Of course, it also helps to create the illusion of 'depth' in both Giles & LotR. but the point as far as Giles is concerned, is that the story works on two levels, or for two kinds of readers - the ones who aren't familiar with the old lays & medieval ideas/beliefs. will read it in one way (but miss a lot of the jokes) & the 'ones in the know' will read it in a very different way - just as readers of LotR who don't know the Sil will read that in one way, missing a lot of the references, & those who do know the Sil (& all the other ME writings) will have a different experience, based on what they know of the background material.

Back to Canonicity! So, what we bring to our reading of LotR (or any other book) & the way we interpret it, what it means to us, is not just a matter of the life experiences we bring with us, all the things unconnected to ME, but also on our knowledge of ME itself. I suppose this expands the debate. We can't simply ask what effect our experiences have on our understanding of LotR, we also have to ask what effect our knowledge of the history of ME itself has on the way we read it. So perhaps its a question of 'The book, the books, or the reader'.
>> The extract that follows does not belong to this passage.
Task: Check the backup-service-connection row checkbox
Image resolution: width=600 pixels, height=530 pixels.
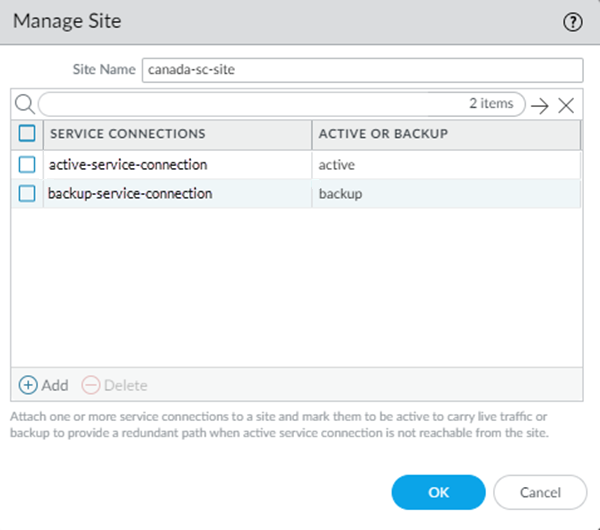Action: click(x=27, y=193)
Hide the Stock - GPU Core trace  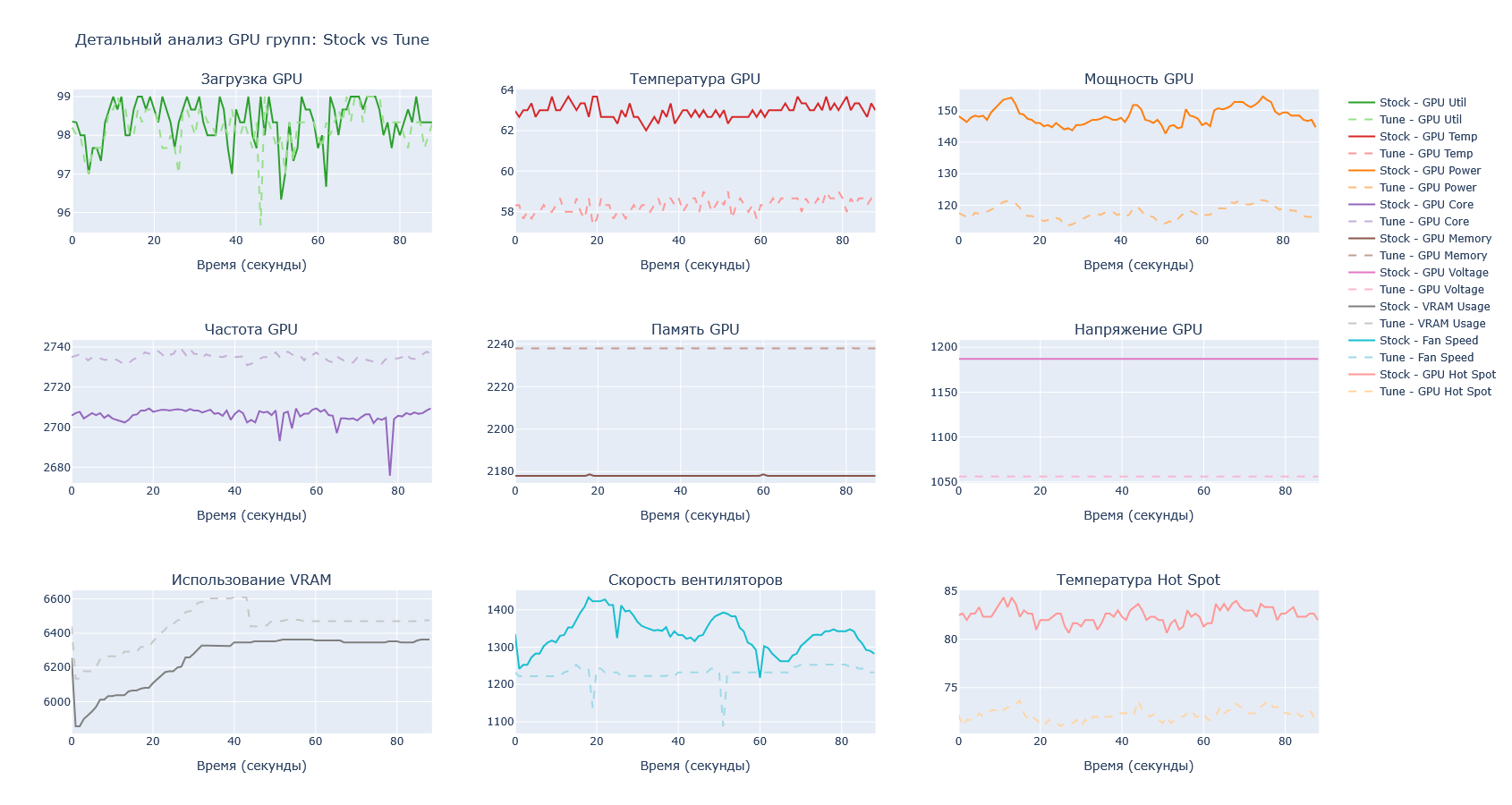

Is Giles a 'stand alone' book. or does a complete understanding & appreciation of it depend on a knowledge of the Brutus books, the lays & medieval beliefs generally? And further, how much of an understanding of those books can we have without the other, lost, books which inspired their authors? Yet those books came out of a primarily oral culture (which also applies to Middle earth itself, I suppose - to what extent was the population of ME literatate? What other knowledge did the readers, or hearers, of the Red Book bring with them? Can we read the Red Book in the way a Hobbit would? When Men of the Fourth Age heard the stories of the earlier ages, did they understand them in the way we do, or, because of their wholly different world view & value system, did they understand them differently, & take different things from them?

All the writings refer to something, yet we all (& this also applies, within the Secondary World, to the hearers within that world) have baggage we bring with us. So should we attempt to free ourselves of that baggage, & approach the stories 'objectively'? How can we? Could even Tolkien himself do that? Yet, the thing we're interpreting & experiencing in our own way has an 'objective' existence in a sense - the accounts in the books are the same for all of us.

er... this should probably be in the Canonicity thread.